1309230 - Do not use raise in UnixExceptionHandler

Reporter

Description

•

8 years ago

15:21:57 from decoder:
> did we change anything about how signals are handled in the JS engine
> i keep seeing these stack frames now for many crashes or assertion failures:
> # 00    raise
> # 01    js::UnixExceptionHandler
> # 02    AsmJSFaultHandler<(Signal)0>
> # 03    <signal handler called>
> + the original stack then
> and i ve never seen that before

From the source of both SEGV handler that we have in SpiderMonkey, I can notice that we use different mechanism for forwarding the issue.  Apparently "raise" [1] causes the SEGV-handler to remain on the stack, as opposed to the sigaction [2] call made in the bound-check handler used by Wasm/Asm.js.

[1] http://searchfox.org/mozilla-central/rev/e8dd21b1673c07307068303ab3e99360c78f4d12/js/src/ds/MemoryProtectionExceptionHandler.cpp#253
[2] http://searchfox.org/mozilla-central/rev/e8dd21b1673c07307068303ab3e99360c78f4d12/js/src/asmjs/WasmSignalHandlers.cpp#1197

Luke Wagner [:luke]

Comment 1

•

8 years ago

Yeah, I'm not sure why raise() is used instead of what WasmSignalHandlers.cpp is doing.

Unrelated, I noticed that sHandlingException won't have effect unless SA_NODEFER is passed to sigaction().

Also, didn't we discuss making this feature #ifdef NIGHTLY?

Emanuel Hoogeveen [:ehoogeveen]

Assignee

Comment 2

•

8 years ago

I did this because "It is not safe to return normally from the handler for a program error signal, because the behavior of the program when the handler function returns is not defined after a program error." according to [1], though I don't know what the POSIX standard has to say about it.
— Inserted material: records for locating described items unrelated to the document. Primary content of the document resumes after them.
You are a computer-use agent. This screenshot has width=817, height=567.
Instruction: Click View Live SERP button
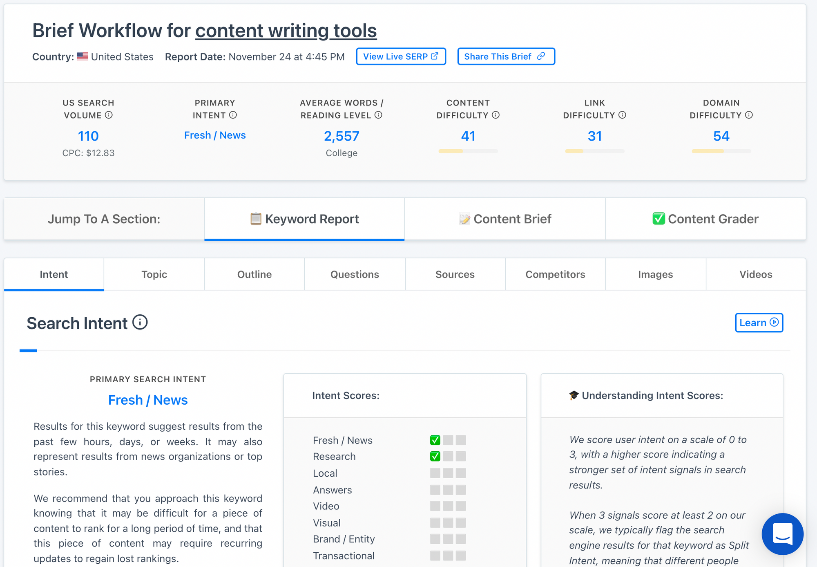401,56
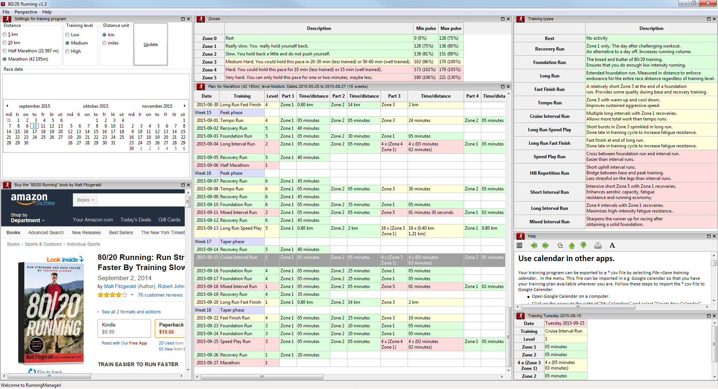The image size is (718, 389).
Task: Go to next month in race date calendar
Action: (x=184, y=106)
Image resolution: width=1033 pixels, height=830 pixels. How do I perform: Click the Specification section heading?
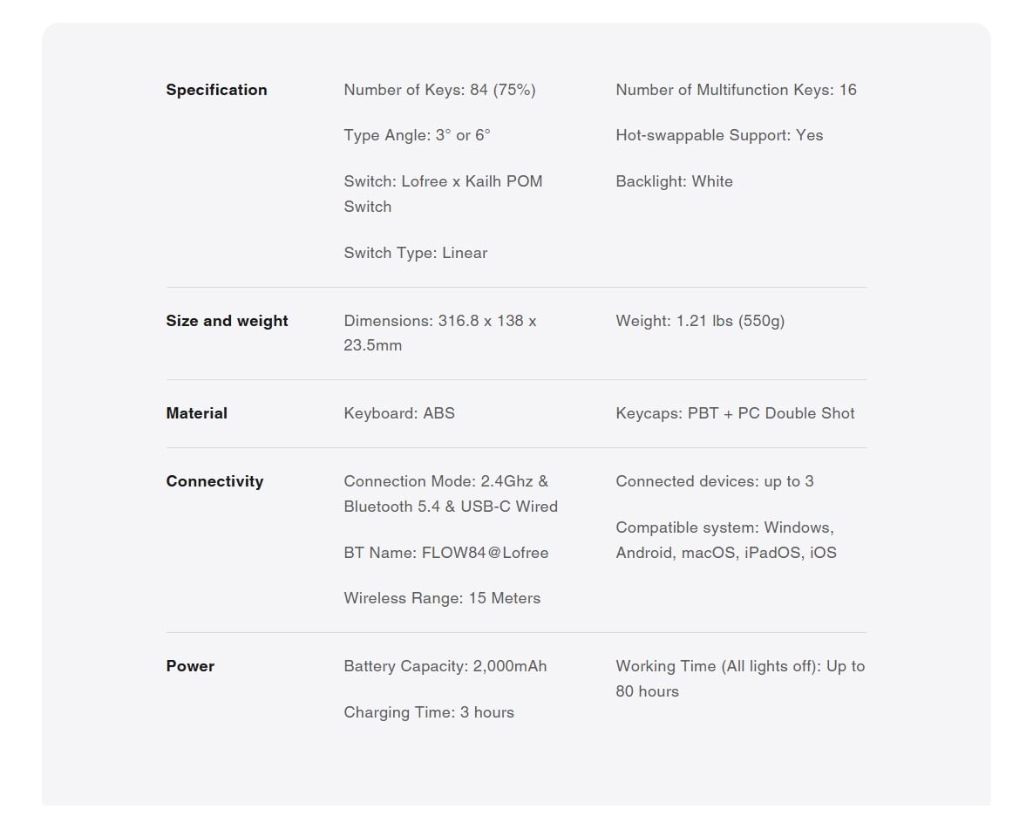tap(216, 90)
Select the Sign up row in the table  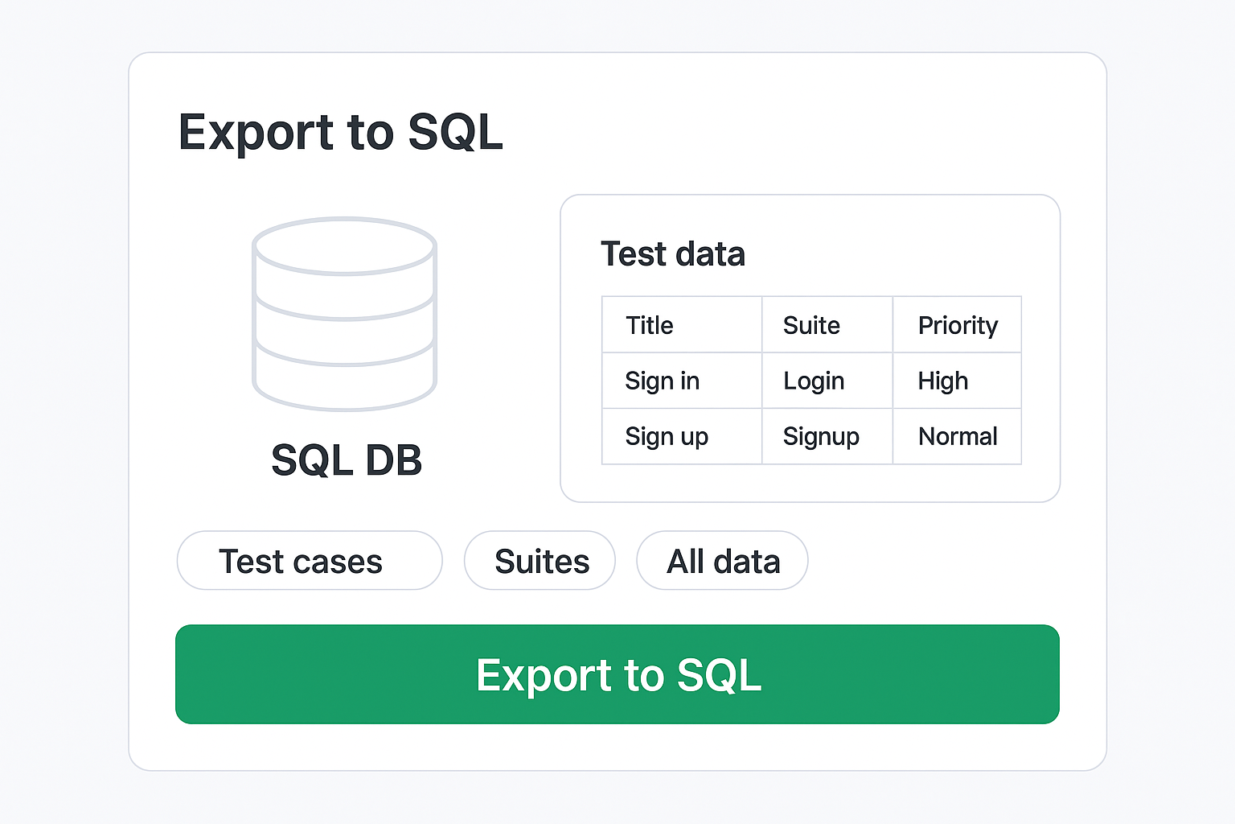[810, 436]
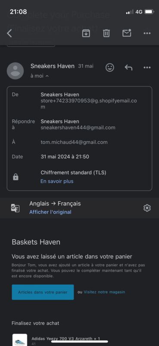Open 'Visitez notre magasin' link

pos(104,292)
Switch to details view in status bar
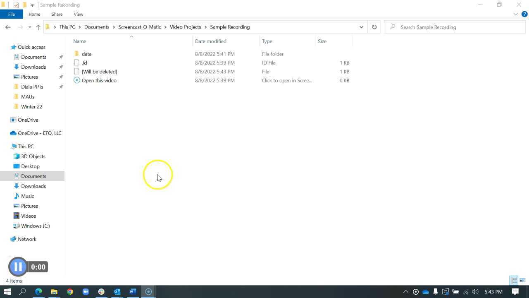 click(513, 280)
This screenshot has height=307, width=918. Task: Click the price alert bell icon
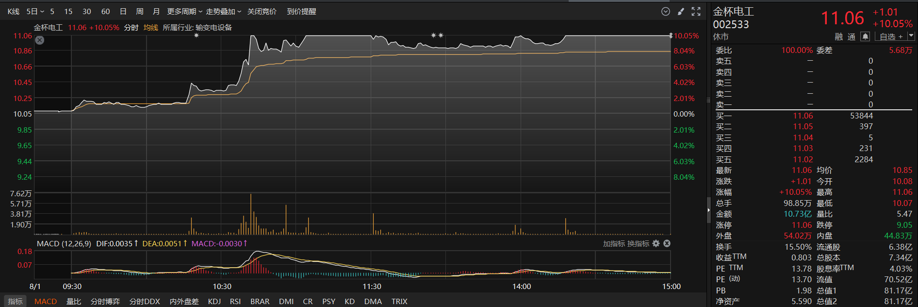[865, 36]
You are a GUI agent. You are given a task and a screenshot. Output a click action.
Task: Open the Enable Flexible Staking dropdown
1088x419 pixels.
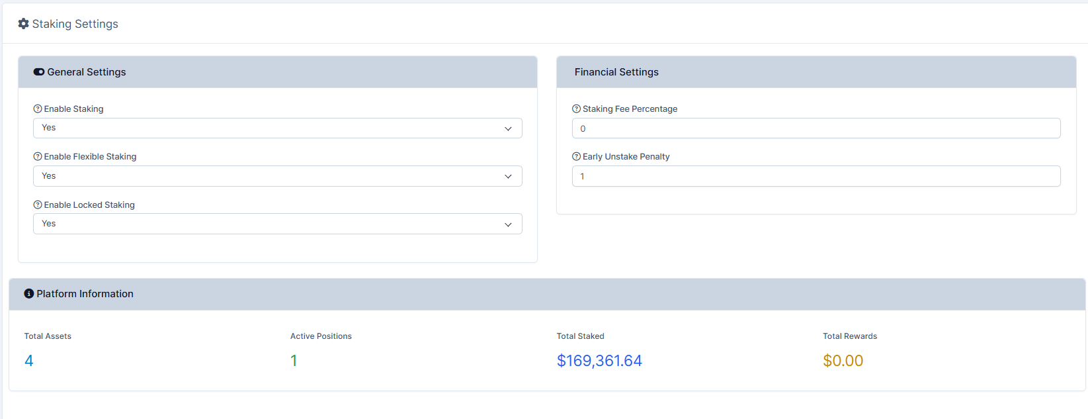pyautogui.click(x=277, y=176)
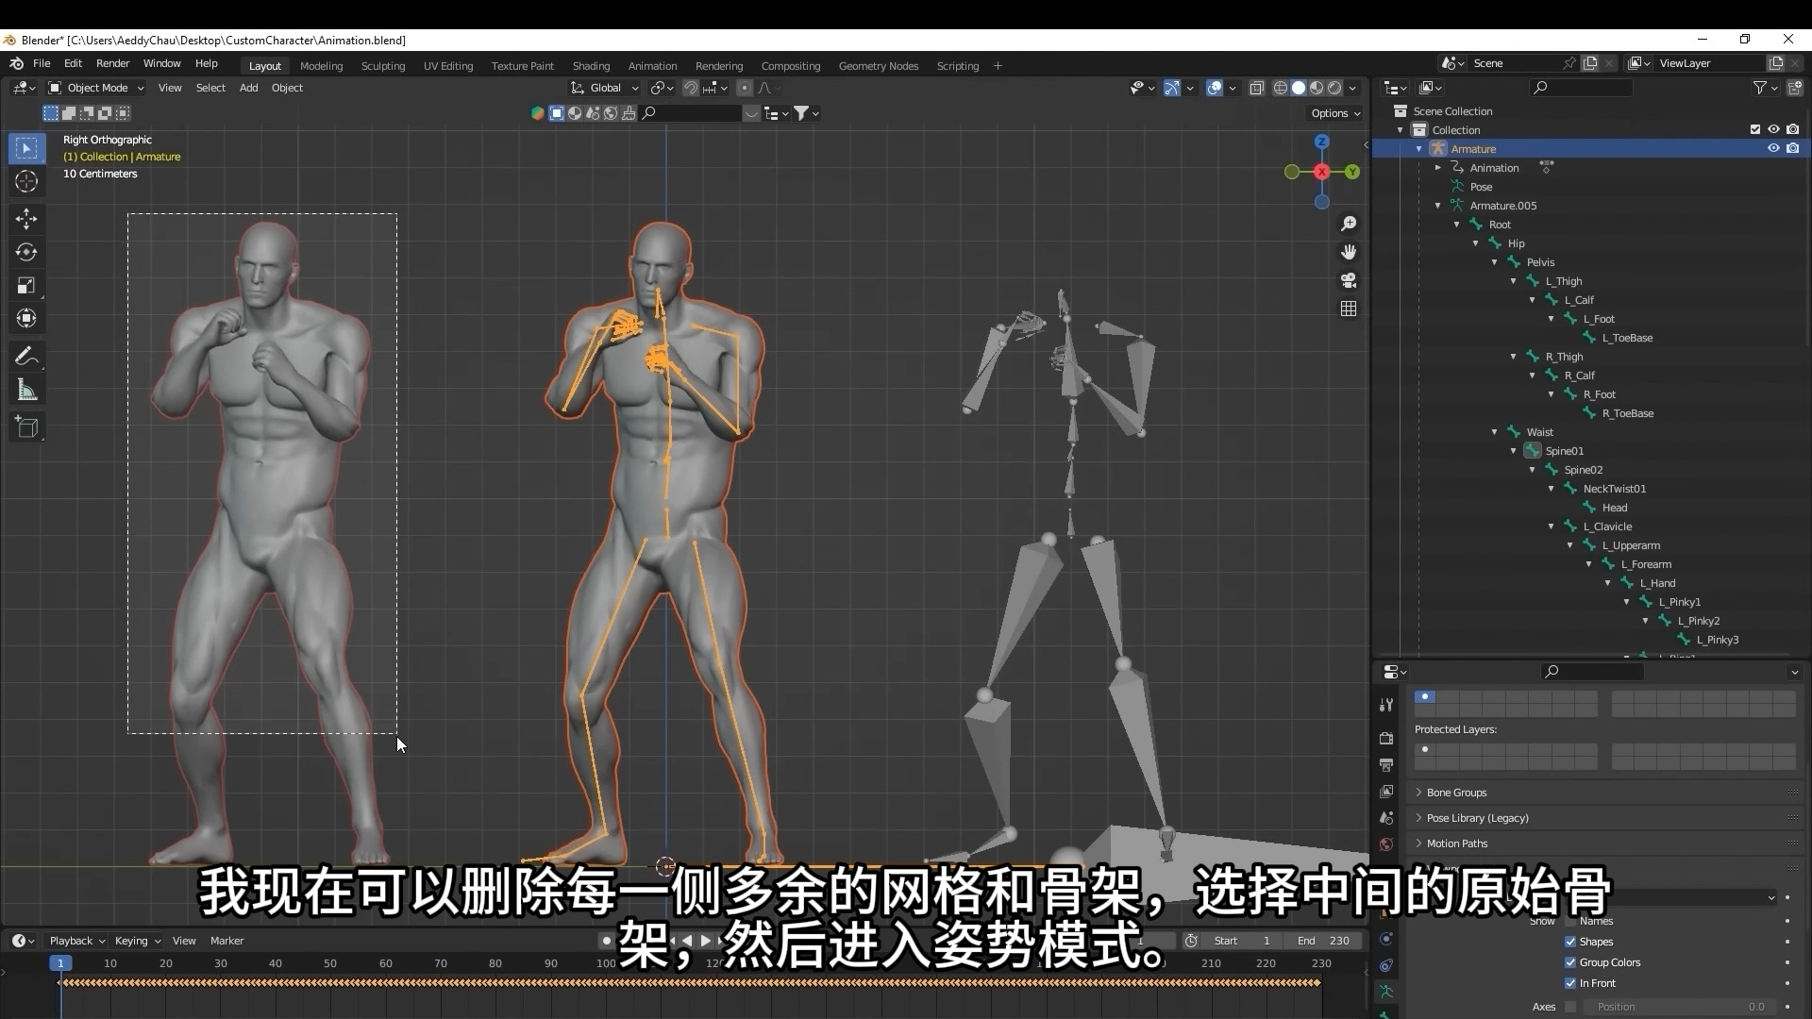Expand the Motion Paths panel

click(1456, 844)
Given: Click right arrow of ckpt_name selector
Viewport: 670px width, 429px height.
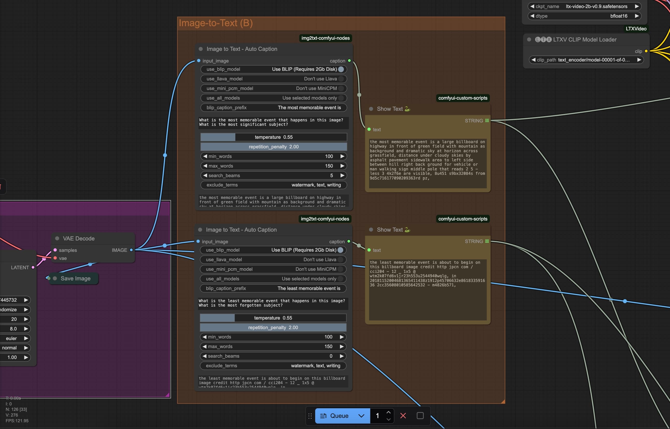Looking at the screenshot, I should pyautogui.click(x=637, y=6).
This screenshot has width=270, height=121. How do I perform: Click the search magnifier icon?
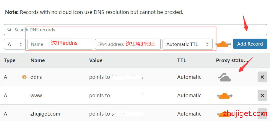click(9, 30)
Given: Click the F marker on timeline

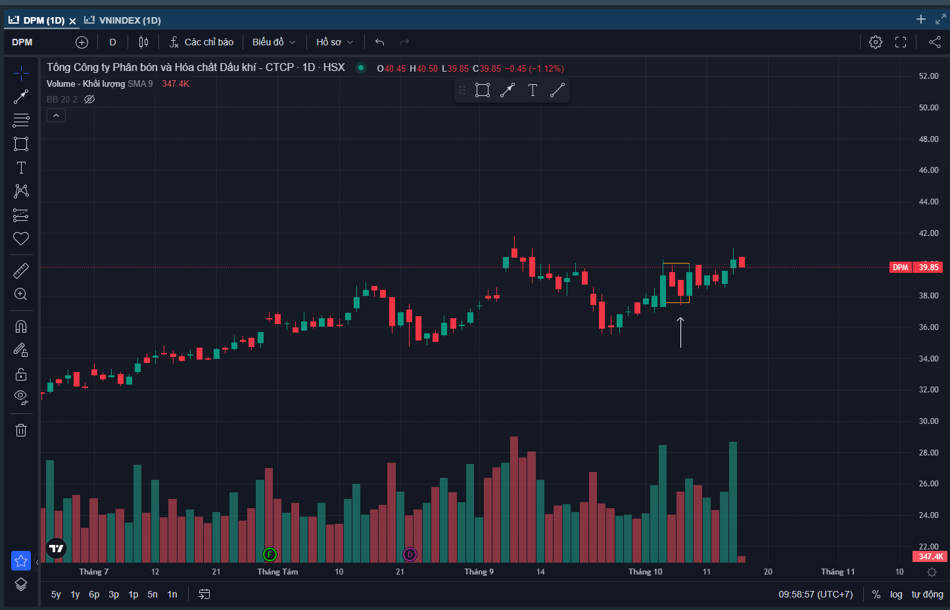Looking at the screenshot, I should coord(269,554).
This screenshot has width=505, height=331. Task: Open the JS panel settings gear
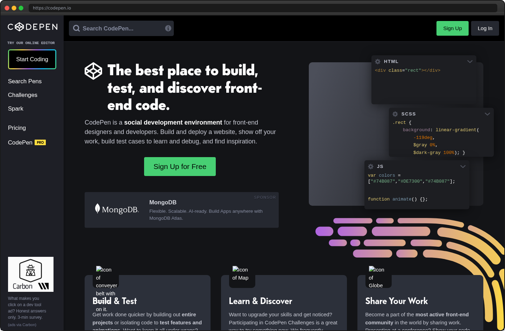pos(370,166)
If returning is the right thing to do then I'll prepare a patch!

> Unrelated, I noticed that sHandlingException won't have effect unless SA_NODEFER is passed to sigaction().

Yeah, that's why I didn't guard against reentrance in the initial patch, but I wasn't sure about it.

> Also, didn't we discuss making this feature #ifdef NIGHTLY?

We did, but I thought the decision was that it wasn't necessary. Sorry if I misinterpreted that!

(unfortunately, or perhaps fortunately the crash we were tracking seems to have been resolved by unrelated work, so now all that code doesn't seem to be gaining us anything in practice :( )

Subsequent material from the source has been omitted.